Crunchyroll is phasing out the Right Stuf online retail brand and migrating its products to the Crunchyroll Store platform next month. (Anime News Network)
The Iowa-based e-commerce company saw the departures of its founder and vice president in the last ten months after acquisition by Crunchyroll. It also informed the state’s workforce development agency in July that it would lay off 29 employees in August.
Anime production companies left out of job boards
“If there’s a site that says, ‘You can find information on anime-related employment opportunities in one shot by looking here!’, I think that alone will increase visibility.”
— Kazuya Masumoto, TRIGGER animation producer
Context: Masumoto told anime journalist Atsushi Matsumoto in a live-streamed interview in February that production studios and small businesses in the anime industry rarely advertise jobs on Rikunabi and Mynavi, the two largest job boards operating in Japan, because of the cost of creating listings.
Why it matters: Job boards run by HR technology companies are growing in popularity among young job-seekers, and anime companies are losing out on potential talent by being shut out from such platforms.

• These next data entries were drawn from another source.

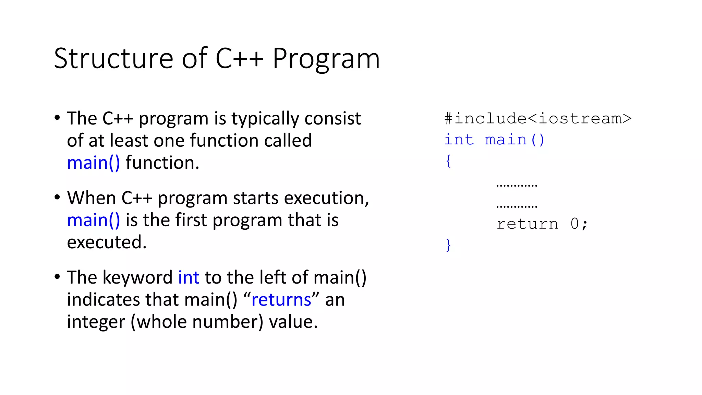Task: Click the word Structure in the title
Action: pos(113,58)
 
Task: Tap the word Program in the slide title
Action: pos(326,59)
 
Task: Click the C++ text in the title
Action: pos(239,58)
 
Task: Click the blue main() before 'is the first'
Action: pos(93,220)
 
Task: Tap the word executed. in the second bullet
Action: pos(107,242)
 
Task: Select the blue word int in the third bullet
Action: pos(189,277)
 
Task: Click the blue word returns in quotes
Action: pos(281,300)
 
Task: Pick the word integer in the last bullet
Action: pos(96,322)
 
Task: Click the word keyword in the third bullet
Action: pos(137,277)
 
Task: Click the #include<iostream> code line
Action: pos(537,119)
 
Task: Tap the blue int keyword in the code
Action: pos(459,140)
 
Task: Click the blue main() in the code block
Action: pos(514,140)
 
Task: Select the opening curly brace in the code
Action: pos(448,161)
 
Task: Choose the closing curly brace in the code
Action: pos(448,245)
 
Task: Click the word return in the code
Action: pos(527,224)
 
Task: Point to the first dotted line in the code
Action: pos(517,185)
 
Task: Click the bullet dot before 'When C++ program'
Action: pos(57,198)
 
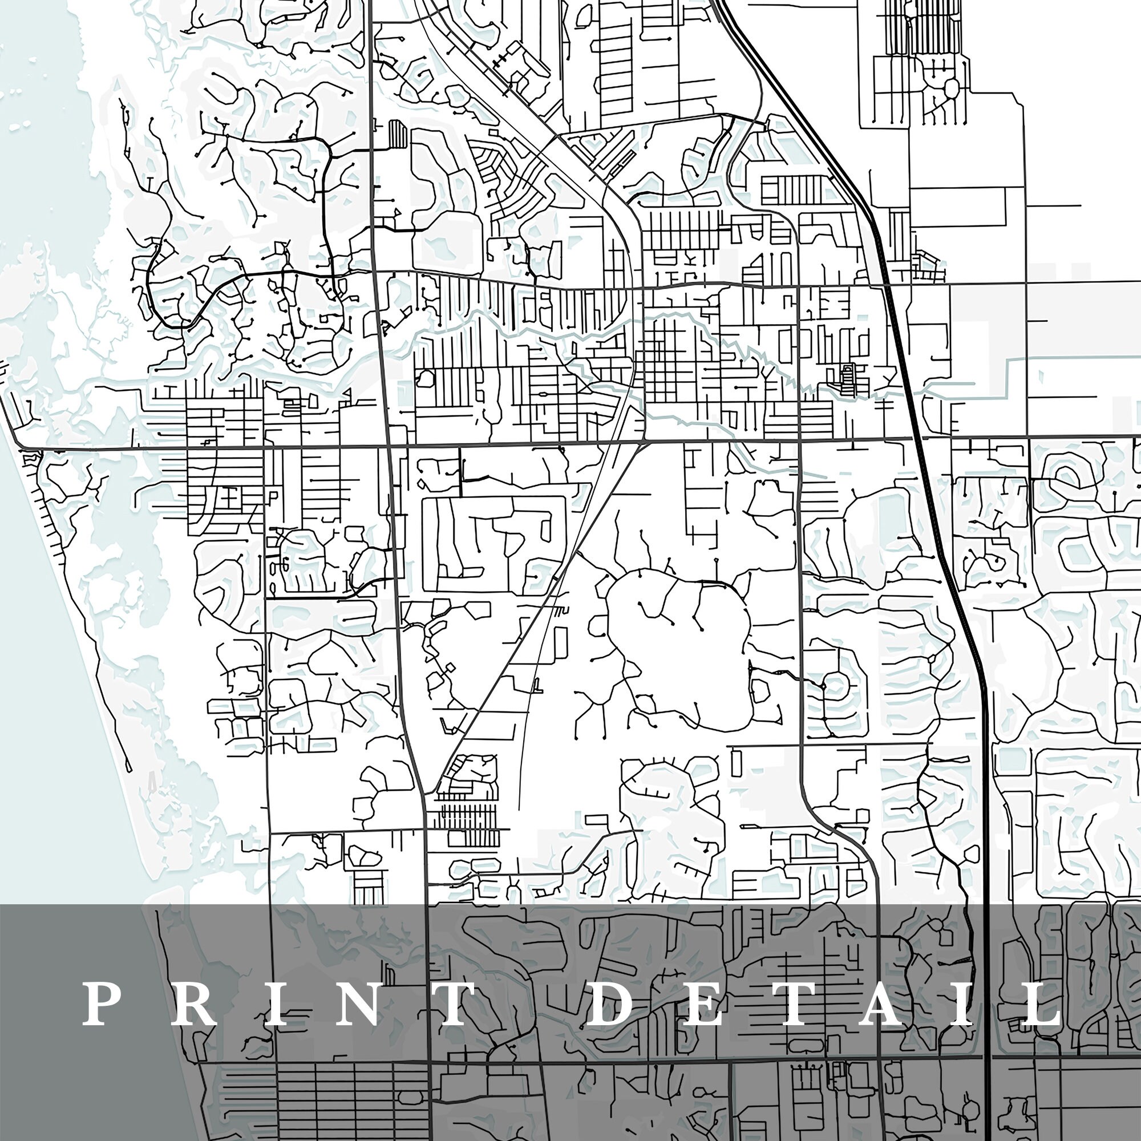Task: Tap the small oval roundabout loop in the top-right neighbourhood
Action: pos(952,89)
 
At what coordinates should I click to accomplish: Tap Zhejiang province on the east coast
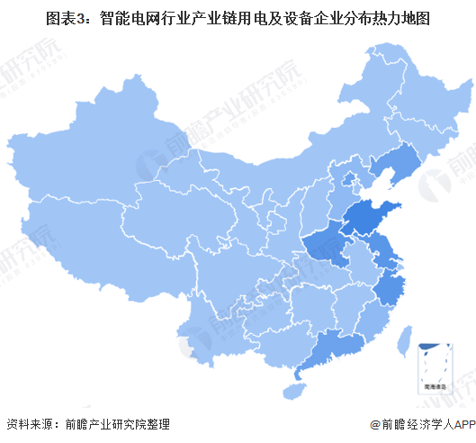click(391, 290)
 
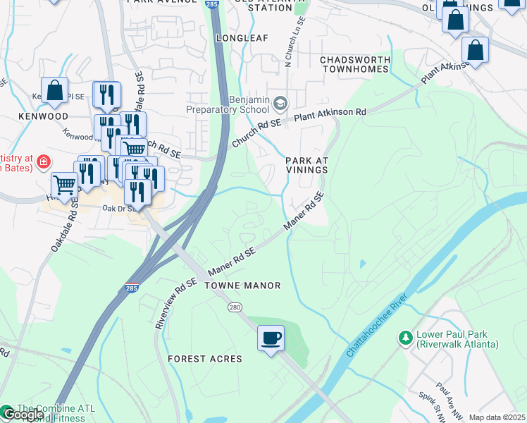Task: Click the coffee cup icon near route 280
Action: coord(271,338)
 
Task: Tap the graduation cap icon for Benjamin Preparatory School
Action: coord(280,104)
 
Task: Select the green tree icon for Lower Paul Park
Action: coord(405,338)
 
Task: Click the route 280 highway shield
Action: coord(235,307)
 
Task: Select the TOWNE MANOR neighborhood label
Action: coord(242,286)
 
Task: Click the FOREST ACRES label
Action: coord(204,359)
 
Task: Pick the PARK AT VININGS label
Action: coord(307,166)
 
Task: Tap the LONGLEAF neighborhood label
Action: coord(242,37)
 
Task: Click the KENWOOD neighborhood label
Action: coord(44,116)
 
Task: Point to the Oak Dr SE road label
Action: coord(118,209)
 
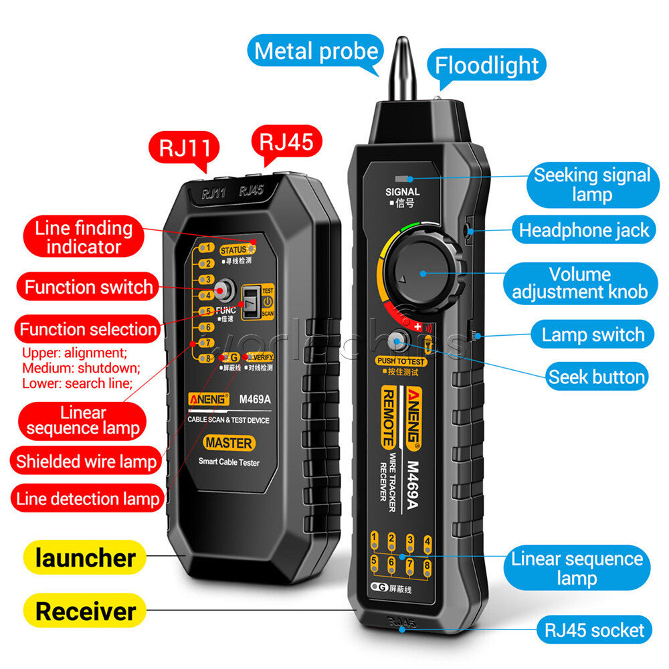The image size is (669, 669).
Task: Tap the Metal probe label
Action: (x=316, y=52)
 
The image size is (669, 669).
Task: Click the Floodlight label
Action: (x=486, y=65)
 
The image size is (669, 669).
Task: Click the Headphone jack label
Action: (x=584, y=231)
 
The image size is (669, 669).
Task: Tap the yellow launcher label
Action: (x=85, y=558)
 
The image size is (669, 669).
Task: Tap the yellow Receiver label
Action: (x=85, y=611)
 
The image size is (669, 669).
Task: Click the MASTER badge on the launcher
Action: (x=229, y=443)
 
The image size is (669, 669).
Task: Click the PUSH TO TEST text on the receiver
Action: (x=401, y=361)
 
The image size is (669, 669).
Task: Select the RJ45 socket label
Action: (x=594, y=630)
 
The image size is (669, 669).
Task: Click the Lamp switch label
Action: (x=593, y=334)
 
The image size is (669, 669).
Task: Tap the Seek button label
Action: (x=596, y=377)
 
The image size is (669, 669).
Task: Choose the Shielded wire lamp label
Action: (x=86, y=461)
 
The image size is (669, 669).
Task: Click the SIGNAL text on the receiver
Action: (x=403, y=192)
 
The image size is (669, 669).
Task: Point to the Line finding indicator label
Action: (x=84, y=237)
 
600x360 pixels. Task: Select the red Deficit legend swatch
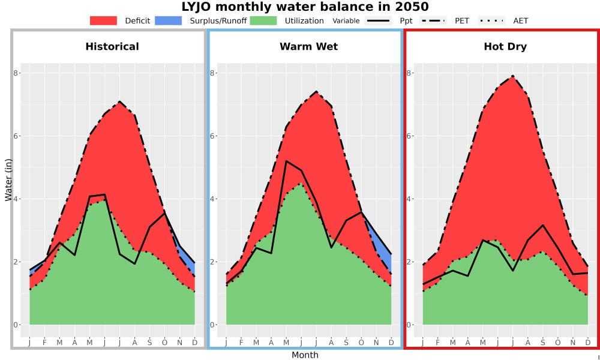tap(103, 20)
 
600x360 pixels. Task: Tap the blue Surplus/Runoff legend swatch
tap(169, 20)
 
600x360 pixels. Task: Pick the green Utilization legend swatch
tap(263, 20)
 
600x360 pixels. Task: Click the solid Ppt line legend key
tap(378, 20)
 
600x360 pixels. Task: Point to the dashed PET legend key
tap(433, 20)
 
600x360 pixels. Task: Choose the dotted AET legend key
tap(491, 20)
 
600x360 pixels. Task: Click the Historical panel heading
tap(112, 47)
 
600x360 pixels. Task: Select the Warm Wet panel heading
tap(309, 47)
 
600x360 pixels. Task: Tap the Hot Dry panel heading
tap(505, 47)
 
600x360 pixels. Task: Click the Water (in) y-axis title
tap(8, 180)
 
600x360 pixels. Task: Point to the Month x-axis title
tap(305, 355)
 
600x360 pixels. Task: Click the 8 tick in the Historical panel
tap(16, 73)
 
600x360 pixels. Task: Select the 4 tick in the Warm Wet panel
tap(212, 199)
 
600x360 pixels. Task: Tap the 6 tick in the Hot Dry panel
tap(409, 136)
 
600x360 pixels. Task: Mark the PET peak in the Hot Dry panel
tap(513, 76)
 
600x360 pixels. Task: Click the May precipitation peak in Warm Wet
tap(286, 161)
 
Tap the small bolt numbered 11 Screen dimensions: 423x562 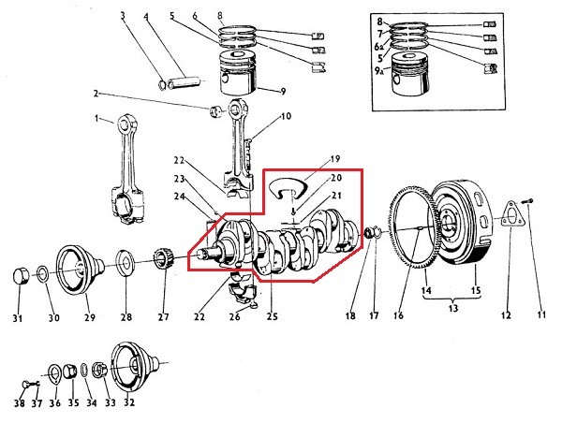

“I tell university students, ‘You can’t find anything by searching there, so you should just check out the official websites and events of anime companies on your own,’ but this is still not well known,” Masumoto said.
Read the two-part transcript of the interview (in Japanese) on ASCII Business.
Anime professionals resistant to national museum plan
As the Japanese government revives its plans for a national art museum for anime and manga, some in the anime industry are hesitant to embrace the effort, saying it would be a burden on existing resources.
Why it matters: The anime industry’s muted response to the museum plan stands in contrast to that of the manga industry, which began its own archival plans in the absence of a central effort.
Driving the story: Japanese tabloid Nikkan Spa! interviewed a number of anime industry professionals who raised concerns about the lack of human resources needed to manage the large amount of animation drawings and storyboards.
“Who will take care of getting the consent of all the production committee members?” one planning company official told the tabloid.
Yasuhiro Nishigochi, chaiman of the Japanese Society of Study on Library Problems, questioned whether the government can secure an appropriate budget for the museum, given that other museums have had to resort to crowdfunding to help cover operational costs.
Where things stand: Aside from preservation efforts, the government also plans to turn the museum into a tourist attraction to draw international visitors.
Yes, but: “Popularity and commercial success do not equal cultural value,” journalist Tadashi Sudo wrote in a recent column. “Focusing on cultural values other than economic rationality and pointing toward an integrated direction that transcends divisions is a role that only the nation can play.”